I have tried this once but did not use ziplock's used a 1 oz cup that comes on some of the jars (if doing this again i would stop at McDonald's and ask to get some of those ketchup paper cups and put one seed into one cup) and fish emulsion is ok but if I had kelp I would have used it instead.
Here's the notes found on the net.
I had it all laid out better but could not find that copy - so here's the rambling notes
Maybe this will help. (Black Tea)
Quote:
When I say diluted tea and fish emulsion, here is what I do:
Boil one tea bag in a small pan of about 2 cups water for a minute or two.
Discard the first batch of tea because it hasn't had time to leach the tannin outta the leaves.
Refill the small pan with another 2 cups of water and re-boil the same tea bag.
Discard the tea bag and add enough ice cubes to make a quart of diluted tea.
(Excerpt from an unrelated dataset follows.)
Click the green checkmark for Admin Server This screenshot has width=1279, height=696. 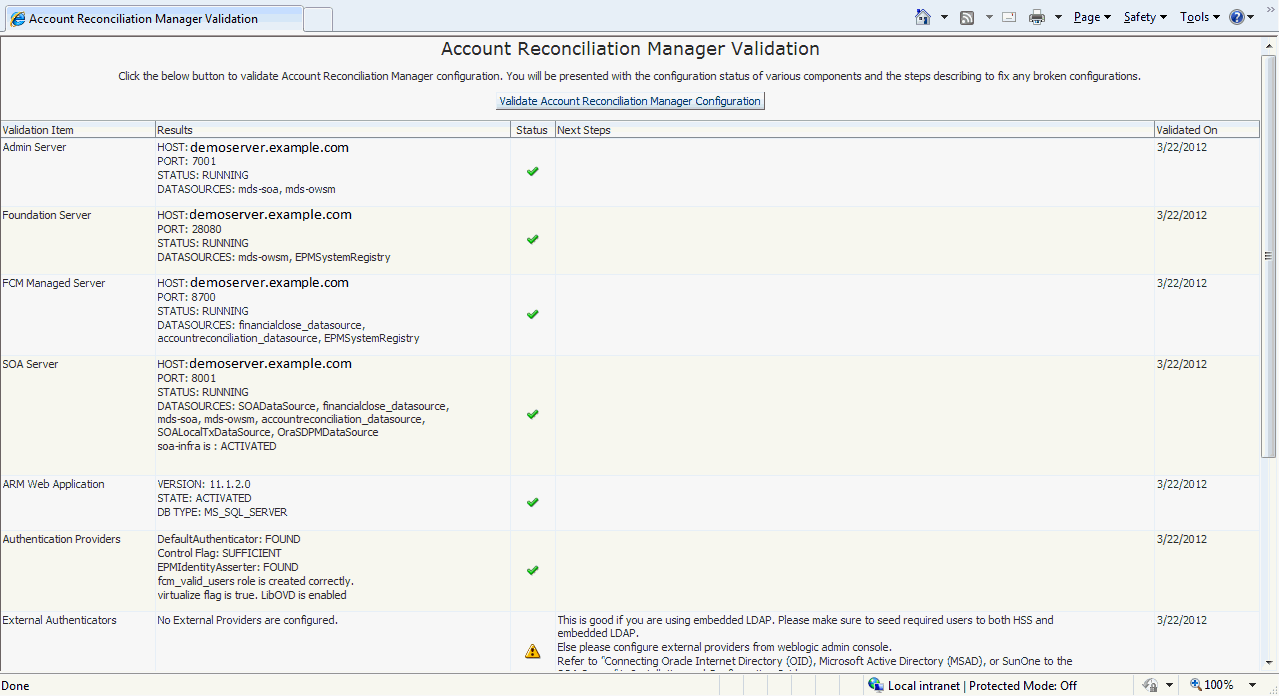(532, 171)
Put about a quarter teaspoon of fish emulsion in a quart jar with the diluted tea. Some folks use a tiny pinch of
Miracle Grow for this. You're after the nitrogen basically.
Put the lid on tight and shake until dissolving the fish emulsion (or Miracle Grow).
MAKE SURE THE SOLUTION HAS COOLED TO BELOW 80*F.
Put the tomato seeds in the jar and let them sit in this solution for 12 - 24 hours in the refrigerator to kinda
stratify them in a fake winter mode.
Run the stuff out of the jar into a fine mesh strainer and rinse the seeds off very well. Save a shot glass or two of the solution.
Put the seeds into a folded paper towel and dampen it real good with the saved solution.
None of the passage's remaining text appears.